§ **SOURCE TEXT**
--- begin ---
# Bass on Conroe?



## Kerr_Kid (Jun 17, 2013)

Hey all, I'm new to the area, just moved to montgomery. My brother is coming to visit us and plan to take him out on Conroe to try and hook up with some bass. I've not been very successful on Conroe, it's much different than the Arizona lakes I'm used to being on. Anybody have any good suggestions on where to take him out to? We'll be out on Friday, the 7th, and yes I've checked the weather, not looking so great right now. 

Any advice would be great! Thanks in advance all!


----------



## tbone2374 (Feb 27, 2010)

Those LMB are definitely there, on Conroe. This last Spring and Summer, I was lucky enough to land a 7.6 lber, and a 6.5 lber. One on a Spinner bait, and one on a Large Crankbait. This time of the year, with water temps in the 50's, you will be challenged. I'd recommend deep structure and hump fishing, with Carolina rigged worms or creature baits, and dock fishing drop shot, or wacky. Good Luck!


----------



## big D. (Apr 10, 2010)

I would give Fayette a try! That lake is full of bass and it is allot easier than Conroe. Try a drop shot fluke by the dam, white spinner baits with a chartruse trailer shallow, and lizards carolina rigged around points this time of year.


----------



## Cody C (May 15, 2009)

Go throw some brush piles out. Most si guys look along ridges and over 8 ft. 
So put them in odd places or shallower and they will stay hidden a little longer. 
Good luck


Sent from my iPhone using Tapatalk


----------



## Kerr_Kid (Jun 17, 2013)

I've heard good things about Fayette. It's on my list to fish. So is gibbons creek. Thank you everybody for the info, I know it's going to be a challenge. Looking forward to being on the water with my brother.


----------



## camarokid (Dec 27, 2011)

I fished Fayette last Saturday and managed to put 4 in the boat. It was tough fishing after the cold weather on Friday. The water temp was around 60-62 mostly. There were two tournaments going on according to a few of the other boats on the water. We fished for over 7hrs and only saw one other boat catch a fish. We found our fish in 8ft of water fishing Senkos and Skeet Reese Wide Loads.

Good luck.



Kerr_Kid said:


> I've heard good things about Fayette. It's on my list to fish. So is gibbons creek. Thank you everybody for the info, I know it's going to be a challenge. Looking forward to being on the water with my brother.


----------



## Rip"N"Rob (Jun 30, 2013)

Look on the 2nd drop on the points and there are some moving to the back of the creeks now(well atleast they were before the 2 ice storms). If you can finds some brush pile fish those(we didn't have much luck on them last time out). Rattle trap or drop shot.


----------



## Duckchasr (Apr 27, 2011)

Welcome to Texas. I haven't LMB fished on Conroe much but a friend does alright fishing the back end of coves fed by creeks this time of year. He realy likes a shad swimbait and sometimes on finiky bass he'll fish a silver spoon letting it flutter down under shad schools. You might even get some bonus crappie and whites. Good luck and post up a report.:texasflag


----------



## Ctstormman (Jan 20, 2013)
--- end ---
§ **SET PROBLEM A**
For the thread about bass on Conroe, answer yes or no to each statement, and support each answer with the deciding words quoted from the thread: (i) camarokid fished Fayette for more than seven hours; (ii) big D. suggests a drop shot fluke by the dam; (iii) camarokid found the fish in 12 feet of water.
The records that follow have nothing to do with the thread about bass on Conroe.

§ **RECORDS**
--- begin ---
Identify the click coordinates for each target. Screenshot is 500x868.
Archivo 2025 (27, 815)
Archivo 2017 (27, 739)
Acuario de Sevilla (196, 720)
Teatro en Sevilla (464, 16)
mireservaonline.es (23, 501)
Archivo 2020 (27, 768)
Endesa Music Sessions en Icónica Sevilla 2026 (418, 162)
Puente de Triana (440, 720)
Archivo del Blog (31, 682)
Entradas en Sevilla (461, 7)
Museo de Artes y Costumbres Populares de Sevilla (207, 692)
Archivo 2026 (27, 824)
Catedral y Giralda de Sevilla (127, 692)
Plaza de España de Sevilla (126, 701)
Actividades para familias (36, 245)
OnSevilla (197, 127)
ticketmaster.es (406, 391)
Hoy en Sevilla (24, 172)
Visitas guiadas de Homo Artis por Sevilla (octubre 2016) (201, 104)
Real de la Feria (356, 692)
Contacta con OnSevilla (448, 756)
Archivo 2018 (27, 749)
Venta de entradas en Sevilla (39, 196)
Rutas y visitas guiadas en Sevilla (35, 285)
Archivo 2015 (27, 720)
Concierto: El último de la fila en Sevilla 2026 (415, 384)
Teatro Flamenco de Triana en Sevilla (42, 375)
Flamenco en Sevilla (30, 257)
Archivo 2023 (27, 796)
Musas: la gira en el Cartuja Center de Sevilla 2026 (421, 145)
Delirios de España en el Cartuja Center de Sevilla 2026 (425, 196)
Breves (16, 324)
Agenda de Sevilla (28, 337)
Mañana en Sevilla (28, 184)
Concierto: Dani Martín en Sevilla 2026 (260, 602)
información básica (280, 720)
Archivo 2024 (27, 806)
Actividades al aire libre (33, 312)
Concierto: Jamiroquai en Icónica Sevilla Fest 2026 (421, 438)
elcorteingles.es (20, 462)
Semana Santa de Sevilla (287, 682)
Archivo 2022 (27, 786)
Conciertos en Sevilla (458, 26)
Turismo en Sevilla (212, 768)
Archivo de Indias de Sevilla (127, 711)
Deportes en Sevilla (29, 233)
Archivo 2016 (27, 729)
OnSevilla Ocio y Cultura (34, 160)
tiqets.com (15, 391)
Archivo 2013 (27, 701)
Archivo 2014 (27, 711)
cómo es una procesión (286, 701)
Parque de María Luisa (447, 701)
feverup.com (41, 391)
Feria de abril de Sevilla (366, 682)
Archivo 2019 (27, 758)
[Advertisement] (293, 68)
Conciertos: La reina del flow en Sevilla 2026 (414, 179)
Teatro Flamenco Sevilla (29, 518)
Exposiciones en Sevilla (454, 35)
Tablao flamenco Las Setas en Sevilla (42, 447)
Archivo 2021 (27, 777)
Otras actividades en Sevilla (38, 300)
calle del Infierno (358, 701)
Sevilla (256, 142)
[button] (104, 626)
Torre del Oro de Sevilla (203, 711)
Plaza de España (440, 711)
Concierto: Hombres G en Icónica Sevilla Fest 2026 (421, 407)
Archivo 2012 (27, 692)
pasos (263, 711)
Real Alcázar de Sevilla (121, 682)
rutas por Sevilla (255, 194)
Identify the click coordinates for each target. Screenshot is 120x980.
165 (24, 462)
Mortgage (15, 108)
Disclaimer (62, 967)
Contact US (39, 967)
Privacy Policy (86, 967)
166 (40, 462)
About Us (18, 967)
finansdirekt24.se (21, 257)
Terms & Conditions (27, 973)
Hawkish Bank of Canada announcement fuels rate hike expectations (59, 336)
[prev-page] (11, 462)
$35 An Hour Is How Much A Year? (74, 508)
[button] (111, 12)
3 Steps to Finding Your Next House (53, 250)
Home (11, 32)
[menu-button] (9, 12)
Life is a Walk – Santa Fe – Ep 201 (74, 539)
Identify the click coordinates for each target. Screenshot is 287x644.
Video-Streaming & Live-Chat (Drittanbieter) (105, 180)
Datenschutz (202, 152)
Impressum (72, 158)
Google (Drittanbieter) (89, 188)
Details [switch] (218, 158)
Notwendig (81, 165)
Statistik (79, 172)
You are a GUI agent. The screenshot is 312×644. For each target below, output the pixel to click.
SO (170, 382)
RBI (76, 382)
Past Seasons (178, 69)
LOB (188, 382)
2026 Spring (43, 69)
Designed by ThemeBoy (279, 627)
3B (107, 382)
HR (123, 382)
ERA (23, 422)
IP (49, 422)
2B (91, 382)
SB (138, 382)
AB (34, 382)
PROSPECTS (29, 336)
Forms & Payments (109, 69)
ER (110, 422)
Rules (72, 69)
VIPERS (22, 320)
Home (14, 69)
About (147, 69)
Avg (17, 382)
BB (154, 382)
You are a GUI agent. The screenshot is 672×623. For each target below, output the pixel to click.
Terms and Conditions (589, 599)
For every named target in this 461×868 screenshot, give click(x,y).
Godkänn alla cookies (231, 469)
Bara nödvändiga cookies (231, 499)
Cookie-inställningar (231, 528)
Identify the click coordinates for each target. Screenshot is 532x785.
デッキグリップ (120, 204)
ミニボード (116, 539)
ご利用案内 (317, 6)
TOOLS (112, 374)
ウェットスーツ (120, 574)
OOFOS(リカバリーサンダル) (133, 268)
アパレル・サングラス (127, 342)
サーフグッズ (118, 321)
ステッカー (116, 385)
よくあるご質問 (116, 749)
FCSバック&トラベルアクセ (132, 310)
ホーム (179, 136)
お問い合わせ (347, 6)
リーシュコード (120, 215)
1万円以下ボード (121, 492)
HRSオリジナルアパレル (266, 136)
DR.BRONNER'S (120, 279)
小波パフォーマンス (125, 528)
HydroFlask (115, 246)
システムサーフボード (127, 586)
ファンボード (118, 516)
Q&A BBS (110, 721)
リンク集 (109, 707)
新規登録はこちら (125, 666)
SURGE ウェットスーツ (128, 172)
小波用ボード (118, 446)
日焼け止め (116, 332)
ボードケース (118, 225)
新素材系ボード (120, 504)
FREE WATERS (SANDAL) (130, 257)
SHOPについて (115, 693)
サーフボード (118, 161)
--- end ---
§ **SET PROBLEM B**
In the records, change "click coordinates" to "tap coordinates" from the line with "Torre del Oro de Sevilla (203, 711)" to the line with "1万円以下ボード (121, 492)", and give those lines again with nothing else altered.

§ **EXERCISE RESPONSE A**
(i) Yes: "We fished for over 7hrs"
(ii) Yes: "Try a drop shot fluke by the dam"
(iii) No: "We found our fish in 8ft of water"

§ **EXERCISE RESPONSE B**
Torre del Oro de Sevilla (203, 711)
Plaza de España (440, 711)
Concierto: Hombres G en Icónica Sevilla Fest 2026 (421, 407)
Archivo 2012 (27, 692)
pasos (263, 711)
Real Alcázar de Sevilla (121, 682)
rutas por Sevilla (255, 194)
Identify the tap coordinates for each target. Screenshot is 120x980.
165 (24, 462)
Mortgage (15, 108)
Disclaimer (62, 967)
Contact US (39, 967)
Privacy Policy (86, 967)
166 (40, 462)
About Us (18, 967)
finansdirekt24.se (21, 257)
Terms & Conditions (27, 973)
Hawkish Bank of Canada announcement fuels rate hike expectations (59, 336)
[prev-page] (11, 462)
$35 An Hour Is How Much A Year? (74, 508)
[button] (111, 12)
3 Steps to Finding Your Next House (53, 250)
Home (11, 32)
[menu-button] (9, 12)
Life is a Walk – Santa Fe – Ep 201 (74, 539)
Identify the tap coordinates for each target. Screenshot is 287x644.
Video-Streaming & Live-Chat (Drittanbieter) (105, 180)
Datenschutz (202, 152)
Impressum (72, 158)
Google (Drittanbieter) (89, 188)
Details [switch] (218, 158)
Notwendig (81, 165)
Statistik (79, 172)
You are a GUI agent. The screenshot is 312×644. For each target below, output the pixel to click.
SO (170, 382)
RBI (76, 382)
Past Seasons (178, 69)
LOB (188, 382)
2026 Spring (43, 69)
Designed by ThemeBoy (279, 627)
3B (107, 382)
HR (123, 382)
ERA (23, 422)
IP (49, 422)
2B (91, 382)
SB (138, 382)
AB (34, 382)
PROSPECTS (29, 336)
Forms & Payments (109, 69)
ER (110, 422)
Rules (72, 69)
VIPERS (22, 320)
Home (14, 69)
About (147, 69)
Avg (17, 382)
BB (154, 382)
You are a GUI agent. The screenshot is 672×623. For each target below, output the pixel to click.
Terms and Conditions (589, 599)
For every named target in this 461×868 screenshot, give click(x,y).
Godkänn alla cookies (231, 469)
Bara nödvändiga cookies (231, 499)
Cookie-inställningar (231, 528)
Identify the tap coordinates for each target. Screenshot is 532x785.
デッキグリップ (120, 204)
ミニボード (116, 539)
ご利用案内 (317, 6)
TOOLS (112, 374)
ウェットスーツ (120, 574)
OOFOS(リカバリーサンダル) (133, 268)
アパレル・サングラス (127, 342)
サーフグッズ (118, 321)
ステッカー (116, 385)
よくあるご質問 (116, 749)
FCSバック&トラベルアクセ (132, 310)
ホーム (179, 136)
お問い合わせ (347, 6)
リーシュコード (120, 215)
1万円以下ボード (121, 492)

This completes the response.